I am 54 and have been become very irregular in my cycle. Last week, without warning,I found a very light pink stain on my underwear, which happened to be white and on the toilet paper. I thought I was getting my period and used a pad on which the stains were so light I couldn't even guess the color.I did a bedikah to see what would happen and there was no staining at all or since. The whole episode was less than 24 hours. Am I niddah and if so what is the timing? My husband would prefer we dont ask our rabbi.
The status of the pink stain on your underwear would depend on its shade and size. To evaluate the shade to see if leniency based on color would apply would require a rabbi's involvement. You can check yourself if the leniency based on size would apply. If the stain was clearly smaller in area than a gris (the area of an Israeli shekel or American dime), it would not have made you niddah. If there was more than one stain on the undergarment, the area of each stain would be evaluated independently.
The status of spots on toilet paper depends on many factors, which we detail in our article "Toilet Paper". Please read it and get back to us with further questions.
The stains on the pad would not affect your status, since pads may be considered a surface on which stains do not make a woman niddah.
If you did become niddah from the staining, the day of the staining would be considered day one of your five-day minimum.

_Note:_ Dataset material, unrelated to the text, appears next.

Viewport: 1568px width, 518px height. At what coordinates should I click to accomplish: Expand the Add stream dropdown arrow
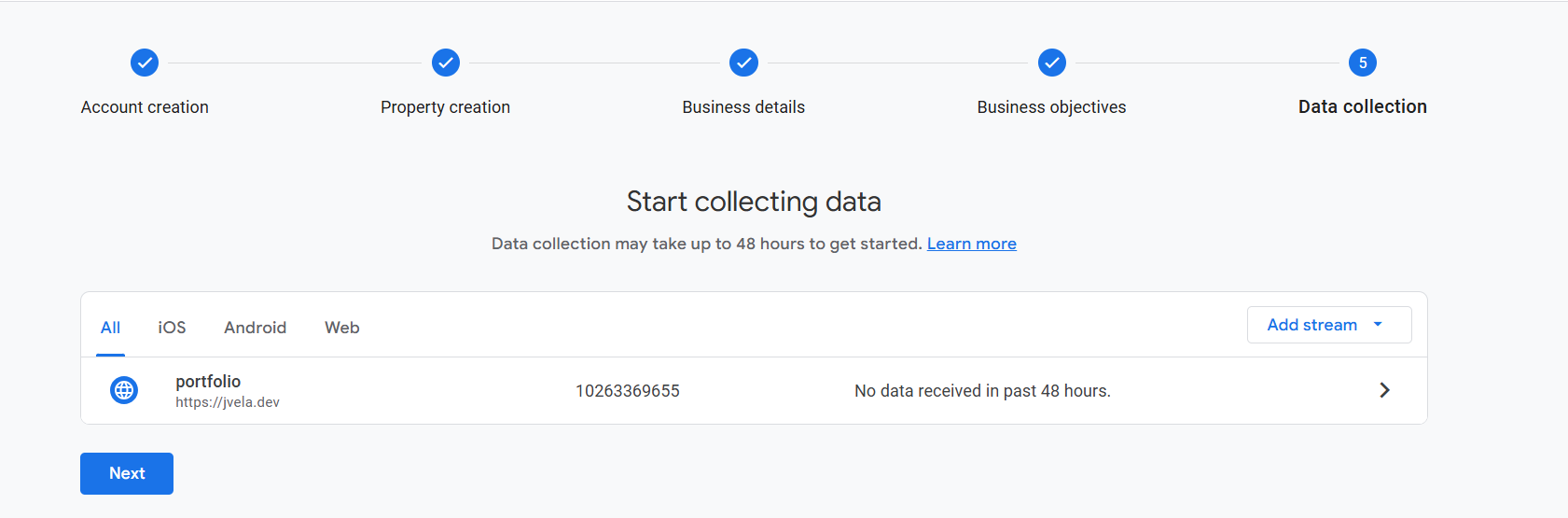[1378, 325]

On day five (or later) you would make a hefsek taharah prior to halachic sunset, your clean days would begin that evening, and you would immerse a week later. (E.g., staining on Monday, hefsek taharah as early as Friday, immersion as early as the following Friday night.)
Since irregular cycles are very common among women in their early fifties, we suggest that you take precautions to avoid becoming niddah from stains. For example, stains on colored underwear do not make a woman niddah, so we suggest wearing coloreds when you are not in your clean days. (See our article on stains for more details.) Also, avoid looking at toilet paper, or wait 15 seconds after urinating before you wipe.

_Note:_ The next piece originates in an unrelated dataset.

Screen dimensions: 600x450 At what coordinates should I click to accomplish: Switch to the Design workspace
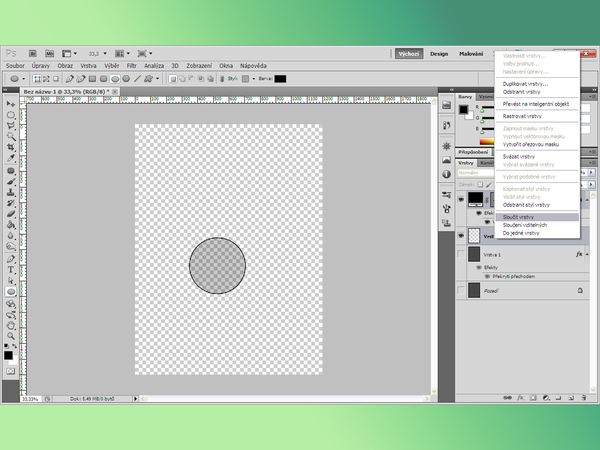coord(440,53)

In the future, we do not recommend doing a bedikah just to see what will happen. Even a tiny amount of blood found internally can make you niddah in a situation where external staining would not have. Conversely, if external staining does make you niddah, a clean bedikah will not help.
This is a normal process, but if irregularities persist or if you have difficulty becoming tehorah, you may wish to consult your physician about the situation.